● **Task inputs**

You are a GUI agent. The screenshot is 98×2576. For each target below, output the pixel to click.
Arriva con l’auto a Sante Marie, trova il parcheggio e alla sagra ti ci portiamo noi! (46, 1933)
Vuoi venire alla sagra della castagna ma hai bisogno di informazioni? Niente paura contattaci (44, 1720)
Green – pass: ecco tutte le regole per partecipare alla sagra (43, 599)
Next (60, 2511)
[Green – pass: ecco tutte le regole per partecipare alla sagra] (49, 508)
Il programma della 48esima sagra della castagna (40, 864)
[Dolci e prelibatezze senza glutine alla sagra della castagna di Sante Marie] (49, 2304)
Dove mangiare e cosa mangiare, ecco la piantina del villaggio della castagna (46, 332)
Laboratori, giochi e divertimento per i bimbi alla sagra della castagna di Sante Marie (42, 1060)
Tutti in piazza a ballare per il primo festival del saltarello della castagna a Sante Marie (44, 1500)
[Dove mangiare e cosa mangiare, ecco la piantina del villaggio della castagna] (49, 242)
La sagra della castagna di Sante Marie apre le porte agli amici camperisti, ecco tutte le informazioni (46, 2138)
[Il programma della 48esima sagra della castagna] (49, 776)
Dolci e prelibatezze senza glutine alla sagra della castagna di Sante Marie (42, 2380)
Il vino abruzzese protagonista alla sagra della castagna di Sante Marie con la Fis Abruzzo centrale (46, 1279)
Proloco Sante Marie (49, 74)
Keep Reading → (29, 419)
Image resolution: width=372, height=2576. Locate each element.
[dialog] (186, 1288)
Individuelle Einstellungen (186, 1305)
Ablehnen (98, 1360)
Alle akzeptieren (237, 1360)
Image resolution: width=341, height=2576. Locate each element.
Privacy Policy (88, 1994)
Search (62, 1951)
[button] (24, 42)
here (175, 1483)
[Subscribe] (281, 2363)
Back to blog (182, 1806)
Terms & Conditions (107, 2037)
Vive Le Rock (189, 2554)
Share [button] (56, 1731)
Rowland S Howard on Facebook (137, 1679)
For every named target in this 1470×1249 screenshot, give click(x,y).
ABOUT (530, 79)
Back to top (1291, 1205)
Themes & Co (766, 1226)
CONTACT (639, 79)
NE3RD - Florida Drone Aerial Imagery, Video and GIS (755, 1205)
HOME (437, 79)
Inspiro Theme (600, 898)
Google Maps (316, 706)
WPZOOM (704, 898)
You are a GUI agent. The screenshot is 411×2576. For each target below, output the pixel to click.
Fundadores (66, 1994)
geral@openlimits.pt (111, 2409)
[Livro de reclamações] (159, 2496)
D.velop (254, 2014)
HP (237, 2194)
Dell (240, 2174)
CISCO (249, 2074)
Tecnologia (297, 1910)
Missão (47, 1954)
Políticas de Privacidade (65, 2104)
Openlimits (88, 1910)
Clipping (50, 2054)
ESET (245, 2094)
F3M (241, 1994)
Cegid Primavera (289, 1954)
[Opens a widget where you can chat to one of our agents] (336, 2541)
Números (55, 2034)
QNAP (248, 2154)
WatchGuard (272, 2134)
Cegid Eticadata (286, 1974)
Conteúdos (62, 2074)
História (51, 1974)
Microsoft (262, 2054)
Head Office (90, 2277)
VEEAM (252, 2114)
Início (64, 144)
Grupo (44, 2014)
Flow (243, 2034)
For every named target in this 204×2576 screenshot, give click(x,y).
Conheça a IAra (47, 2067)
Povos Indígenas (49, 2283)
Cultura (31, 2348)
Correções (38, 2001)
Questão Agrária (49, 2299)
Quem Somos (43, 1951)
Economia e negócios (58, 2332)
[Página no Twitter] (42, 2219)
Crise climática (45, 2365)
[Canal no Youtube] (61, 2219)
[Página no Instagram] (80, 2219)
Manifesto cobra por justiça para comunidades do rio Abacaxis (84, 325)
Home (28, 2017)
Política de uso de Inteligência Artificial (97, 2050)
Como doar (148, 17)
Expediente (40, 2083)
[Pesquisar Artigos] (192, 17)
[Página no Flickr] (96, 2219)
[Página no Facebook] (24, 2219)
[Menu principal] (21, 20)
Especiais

● **Task description**
The line with "Tutti in piazza" marks the end; reproduce exactly every line from the start of the entries up to it, that line included.

● **Answer box**
You are a GUI agent. The screenshot is 98×2576. For each target below, output the pixel to click.
Arriva con l’auto a Sante Marie, trova il parcheggio e alla sagra ti ci portiamo noi! (46, 1933)
Vuoi venire alla sagra della castagna ma hai bisogno di informazioni? Niente paura contattaci (44, 1720)
Green – pass: ecco tutte le regole per partecipare alla sagra (43, 599)
Next (60, 2511)
[Green – pass: ecco tutte le regole per partecipare alla sagra] (49, 508)
Il programma della 48esima sagra della castagna (40, 864)
[Dolci e prelibatezze senza glutine alla sagra della castagna di Sante Marie] (49, 2304)
Dove mangiare e cosa mangiare, ecco la piantina del villaggio della castagna (46, 332)
Laboratori, giochi e divertimento per i bimbi alla sagra della castagna di Sante Marie (42, 1060)
Tutti in piazza a ballare per il primo festival del saltarello della castagna a Sante Marie (44, 1500)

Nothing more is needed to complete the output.